▶ _Objetivo do exercício_: Transcreva, sem qualquer alteração, o trecho do artigo sobre o enfraquecimento da ciência brasileira que se inicia nas palavras "Jogar junto do" e se encerra após "sido, sequer, feita.".

▶ _Texto de leitura_:
O descarado enfraquecimento da ciência. Por Dagoberto Alves de Almeida
O PROJETO DESCARADO DE ENFRAQUECIMENTO DA CIÊNCIA BRASILEIRA
No buraco que governos sucessivos têm cavado chegamos a uma profundidade tal que fica cada vez mais difícil para o Brasil sair dessa imensa cratera. Nesse cenário estéril o desgoverno campeia impávido, acentuando o processo corrosivo de desmantelamento da ciência brasileira conforme apresenta o último capítulo dessa triste novela.
Nos últimos dias o Ministério da Economia encaminhou projeto de lei ao congresso que – docilmente – concordou com o corte de 600 milhões de reais do já combalido orçamento do Ministério da Ciência, Tecnologias e Inovação (MCTI). O CNPq já não é capaz, sequer, de honrar o edital de Chamada Universal para 30 mil pesquisadores. A nova geração de cientistas brasileiros está morrendo no nascedouro. O futuro é comprar tecnologia “lá fora” porque “aqui dentro” o ciclo virtuoso de educação de qualidade que gera conhecimento científico e que produz riqueza pela tecnologia está em acelerado processo de destruição.
Afinal de contas – devem refletir nossos luminares – pra que essa “dinheirama” toda num país que ocupa a patética 66ª posição no PISA? Provavelmente cogitam que um país assim tão ignorante não é capaz de produzir conhecimento algum e, portanto, retirar recursos do MCTI seria um ato de sensatez. Então, o ministro do MCTI se apresenta no Twitter para surpreso, reclamar da iniciativa do colega do Ministério da Economia para ser, logo em seguida, acusado de não “jogar junto”.
Jogar junto do que? Da ignorância? Da condição subalterna de toda uma nação que vê seu futuro comprometido?
Imagino que o mandatário máximo da República possa, momentaneamente, ter se desviado dos graves problemas nacionais, em especial o processo eleitoral, para se divertir com um assunto assim tão “meia boca”. Uma bagunça, um incômodo talvez, cogita antes de voltar sua atenção para questões mais nobres. Assim é curioso concluir que nossa política de ciência, tecnologia e inovação se resumiu a uma mera reclamação, necessária sem dúvida, mas infelizmente sem consequências maiores. Constrangedora mesmo por ter chegado ao ponto de ter sido, sequer, feita.

▶ _Amostra de dados_:

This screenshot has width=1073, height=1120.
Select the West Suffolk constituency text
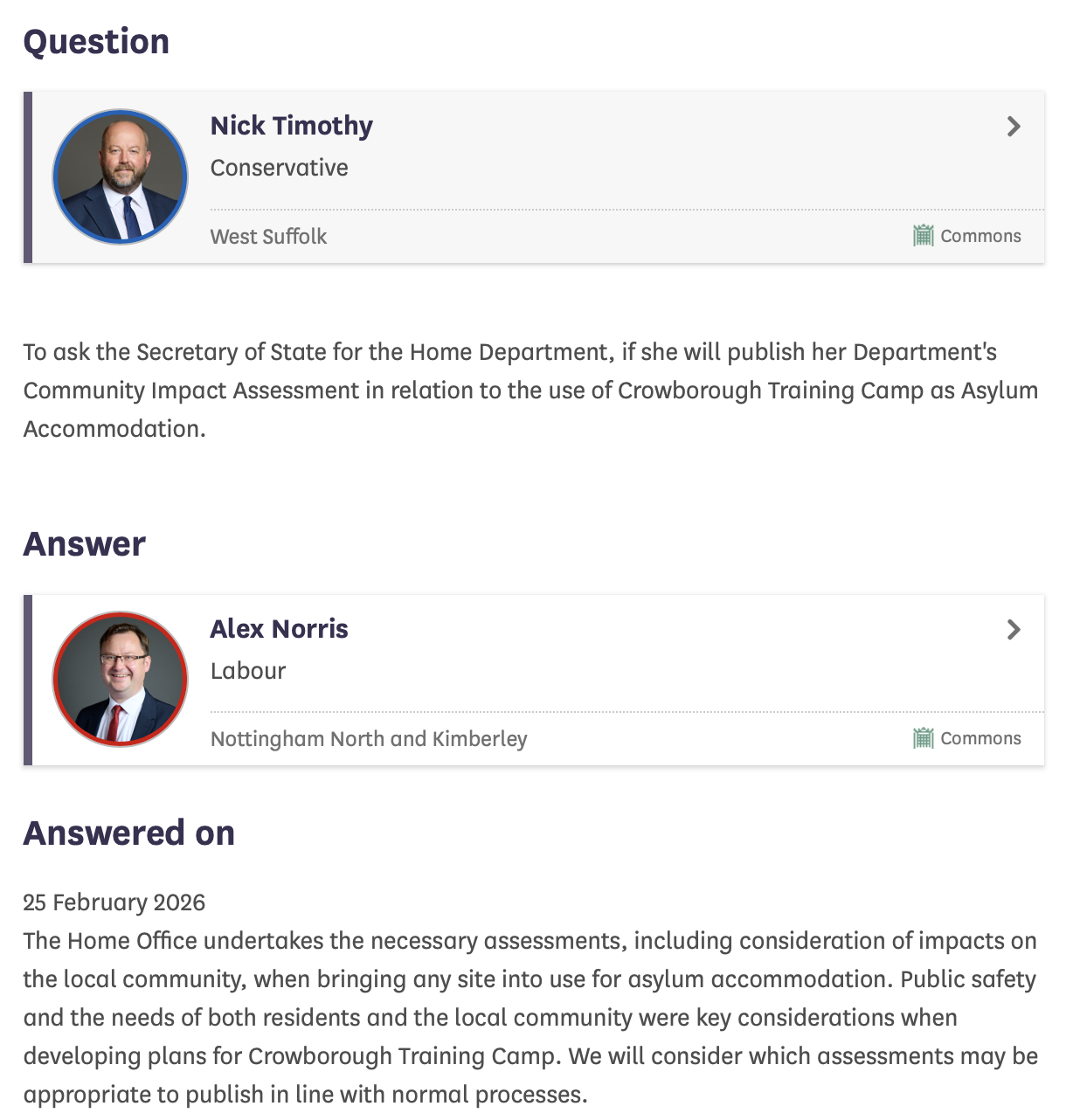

▶ _Resultado da tarefa_:
Jogar junto do que? Da ignorância? Da condição subalterna de toda uma nação que vê seu futuro comprometido?
Imagino que o mandatário máximo da República possa, momentaneamente, ter se desviado dos graves problemas nacionais, em especial o processo eleitoral, para se divertir com um assunto assim tão “meia boca”. Uma bagunça, um incômodo talvez, cogita antes de voltar sua atenção para questões mais nobres. Assim é curioso concluir que nossa política de ciência, tecnologia e inovação se resumiu a uma mera reclamação, necessária sem dúvida, mas infelizmente sem consequências maiores. Constrangedora mesmo por ter chegado ao ponto de ter sido, sequer, feita.